A China mantém a liderança como principal parceiro comercial da África há 17 anos, investindo em projetos que vão além da cooperação industrial, como o Parque Industrial PK24, nos arredores de Abidjan, na Costa do Marfim.


Em 2025, o continente recebeu US$ 61,2 bilhões dos US$ 213 bilhões investidos pela China globalmente, com destaque para Nigéria e República do Congo.


Além da China, a Rússia também tem ampliado sua presença na África, especialmente no setor energético, com investimentos em centrais elétricas e usinas nucleares, como o acordo recente com a Etiópia.
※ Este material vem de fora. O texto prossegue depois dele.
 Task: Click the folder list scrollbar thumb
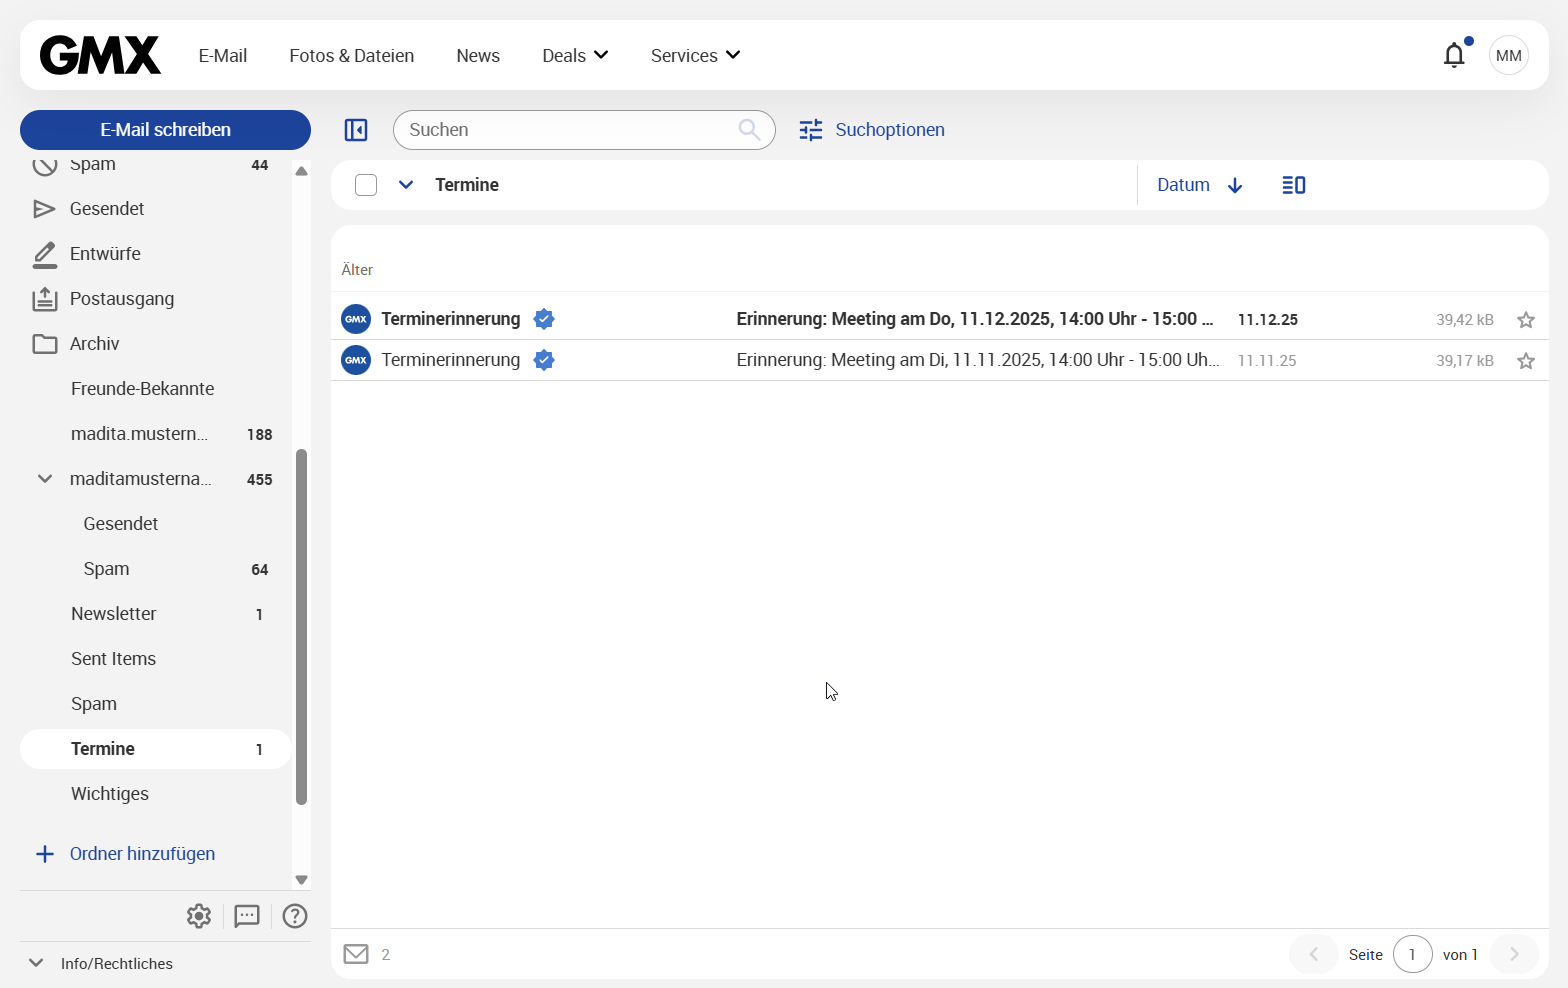301,625
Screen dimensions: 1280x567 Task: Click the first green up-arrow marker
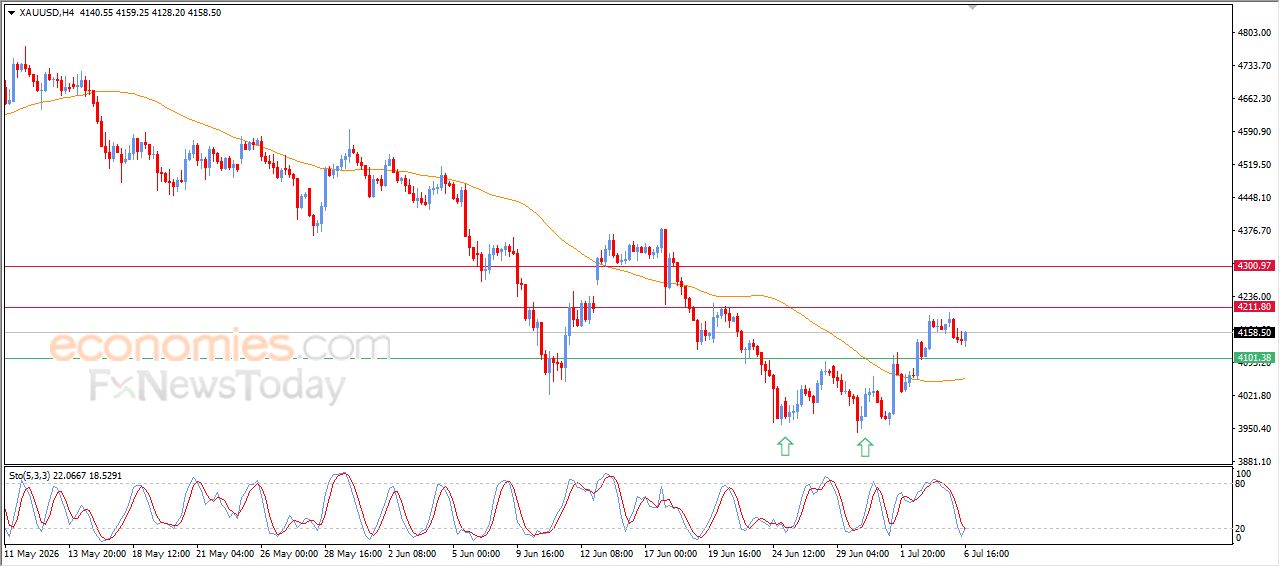785,447
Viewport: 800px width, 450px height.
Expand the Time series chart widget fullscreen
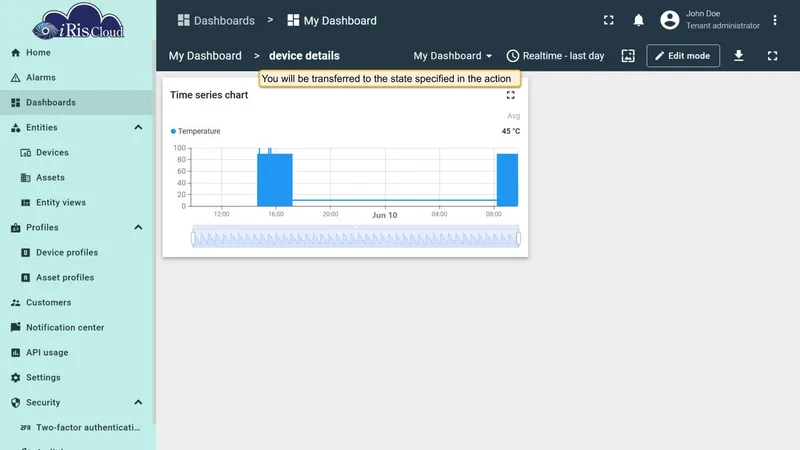pyautogui.click(x=510, y=95)
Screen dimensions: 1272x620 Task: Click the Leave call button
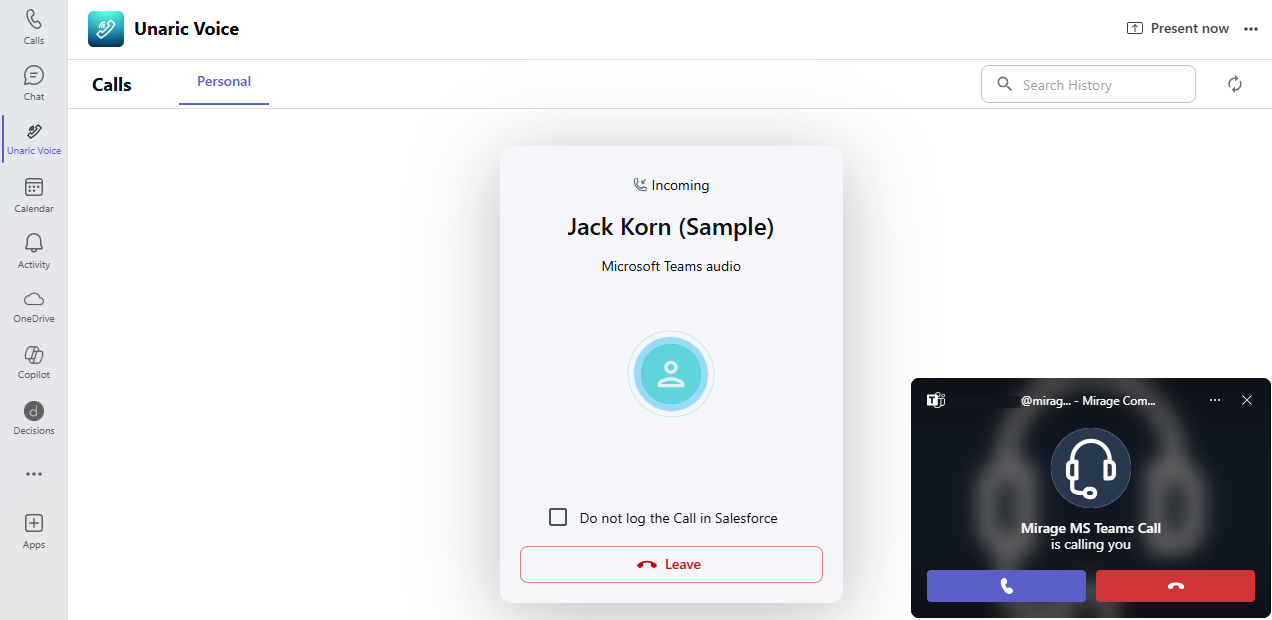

Angola exemplifica a relação com a China, que financiou o país após a guerra civil, com pagamentos vinculados ao petróleo, o que levou a investimentos em refinarias e redução da dependência do petróleo bruto.


Os Estados Unidos, preocupados com a expansão chinesa, têm buscado competir no acesso a minerais críticos e terras raras, essenciais para tecnologia e defesa. A mediação de um acordo de paz entre República Democrática do Congo e Ruanda, que garantiu acesso ao cobalto congolês, é parte dessa estratégia. Washington também investe em infraestrutura, como a revitalização do Corredor de Lobito, em Angola, para fortalecer sua presença no continente.